Estudos internacionais demonstram que a prevalência da violência nas escolas tem consequências adversas na qualidade da educação. Causa absentismo dos professores por stress profissional e burnout, reduz a eficiência do processo de ensino-aprendizagem e diminui a assiduidade dos alunos. Acresce que a preocupação dos professores com a segurança reduz a atratividade da profissão e aumenta o número dos que a abandonam, agravando o défice de docentes nas nossas escolas.
A escola pública já foi um santuário, onde as regras e o papel de cada grupo eram claras: tanto alunos como pais reconheciam a atividade docente e respeitavam a autoridade do professor. A relação era regulada pelo bom senso, embora coubesse aos conselhos diretivos a gestão das escolas e do acesso às instalações, bem como a definição dos códigos de conduta e das normas de disciplina. Para muitas crianças desfavorecidas, a escola era um espaço de proteção, conforto e tranquilidade, que compensava as insuficientes condições que encontravam em casa.
Por razões politicamente corretas, deixámos que a porta da escola se escancarasse aos pais. Muitos deles não admitem o insucesso dos filhos ou reconhecem o valor da disciplina e do respeito pela hierarquia. Assim, não educam os filhos nem deixam que a escola o faça.
Alterar a moldura penal, transformando a violência sobre professores em crime público, ajuda a refrear o comportamento dos pais. Até porque, por vergonha ou medo de retaliação, há professores que não reportam as situações de que são vítimas. Ora, esses casos devem, impreterivelmente, ser denunciados e acompanhados pelas Comissões de Proteção de Crianças e Jovens.

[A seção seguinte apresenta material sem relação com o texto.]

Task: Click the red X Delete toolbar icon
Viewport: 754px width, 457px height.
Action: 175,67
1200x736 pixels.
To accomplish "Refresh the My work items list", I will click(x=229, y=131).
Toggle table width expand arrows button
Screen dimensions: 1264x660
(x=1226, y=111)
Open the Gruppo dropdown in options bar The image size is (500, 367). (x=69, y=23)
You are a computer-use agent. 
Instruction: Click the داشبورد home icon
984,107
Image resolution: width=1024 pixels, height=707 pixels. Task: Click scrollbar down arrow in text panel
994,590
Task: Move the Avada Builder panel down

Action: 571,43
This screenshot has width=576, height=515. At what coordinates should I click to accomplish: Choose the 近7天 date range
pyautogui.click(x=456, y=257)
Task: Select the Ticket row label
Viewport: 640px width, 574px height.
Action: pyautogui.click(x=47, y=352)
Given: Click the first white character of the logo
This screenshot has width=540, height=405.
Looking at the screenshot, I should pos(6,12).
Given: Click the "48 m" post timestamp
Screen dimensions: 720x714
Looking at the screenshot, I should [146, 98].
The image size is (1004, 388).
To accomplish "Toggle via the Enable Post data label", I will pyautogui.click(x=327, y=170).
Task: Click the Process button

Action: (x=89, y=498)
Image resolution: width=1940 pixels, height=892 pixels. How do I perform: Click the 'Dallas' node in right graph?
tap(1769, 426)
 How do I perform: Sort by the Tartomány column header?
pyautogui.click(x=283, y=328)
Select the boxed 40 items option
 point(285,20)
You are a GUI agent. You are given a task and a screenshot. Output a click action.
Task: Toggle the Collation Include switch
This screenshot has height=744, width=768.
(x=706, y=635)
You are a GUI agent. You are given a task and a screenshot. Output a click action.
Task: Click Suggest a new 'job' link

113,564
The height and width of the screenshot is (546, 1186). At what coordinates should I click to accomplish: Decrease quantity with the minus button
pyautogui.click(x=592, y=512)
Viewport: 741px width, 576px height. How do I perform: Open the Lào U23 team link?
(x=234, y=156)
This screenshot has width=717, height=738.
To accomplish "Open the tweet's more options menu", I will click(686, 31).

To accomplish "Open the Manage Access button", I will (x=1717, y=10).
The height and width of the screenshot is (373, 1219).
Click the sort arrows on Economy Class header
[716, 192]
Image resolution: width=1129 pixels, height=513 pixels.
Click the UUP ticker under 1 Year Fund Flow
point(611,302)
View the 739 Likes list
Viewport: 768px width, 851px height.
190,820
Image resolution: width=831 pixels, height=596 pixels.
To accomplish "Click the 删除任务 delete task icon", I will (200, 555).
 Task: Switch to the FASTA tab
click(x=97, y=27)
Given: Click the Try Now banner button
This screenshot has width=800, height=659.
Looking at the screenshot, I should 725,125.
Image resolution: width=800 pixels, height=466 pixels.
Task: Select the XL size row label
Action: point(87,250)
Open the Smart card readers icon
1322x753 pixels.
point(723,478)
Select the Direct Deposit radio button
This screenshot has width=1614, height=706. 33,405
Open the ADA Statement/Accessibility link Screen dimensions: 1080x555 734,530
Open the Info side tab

Perante isto, é necessário construir uma cultura de diálogo envolvendo docentes, auxiliares, alunos e pais. Uma cultura que revisite o papel da escola, promova a solidariedade, o respeito e o mérito e reprima a reincidência de comportamentos antissociais.
Por outro lado, o aumento da delinquência juvenil exige que haja um trabalho de prevenção, no qual a escola tem um papel fundamental. Hoje, entre os alunos, a javardice verbal é tolerada, os ‘gunas’ impõem códigos tribais, abundam os casos de bullying e cyberbullying. Todos estes problemas justificam que os telemóveis fiquem à porta da escola, o que também ajudará a melhorar a socialização e a promover a atenção e concentração nas aulas.
Infelizmente, qualquer tentativa de impor regras de convivência esbarra com críticas da opinião pública, que se esquece que na escola se devem adquirir, não só conhecimentos para acesso futuro ao mercado de trabalho, mas também valores de convivialidade, tolerância e respeito essenciais à vida em sociedade. Veja-se como foi censurada uma escola por impor regras básicas de vestuário, impedindo os alunos de envergarem nas aulas o que usam na praia. Até quem concebe a escola como um espaço de liberdade concordará que existe um paradoxo quando os adolescentes querem frequentar as aulas com havaianas e calções de banho, mas aceitam sem rebuço que lhes seja imposta indumentária adequada para aceder a locais de diversão noturna…
A educação é a chave de acesso à cidadania e a escola pública o único elevador social de que dispomos. Mas não funcionam com facilitismos. Se nos conformarmos com o statu quo, restará um elevador avariado, frequentado por jovens a quem recusamos um futuro.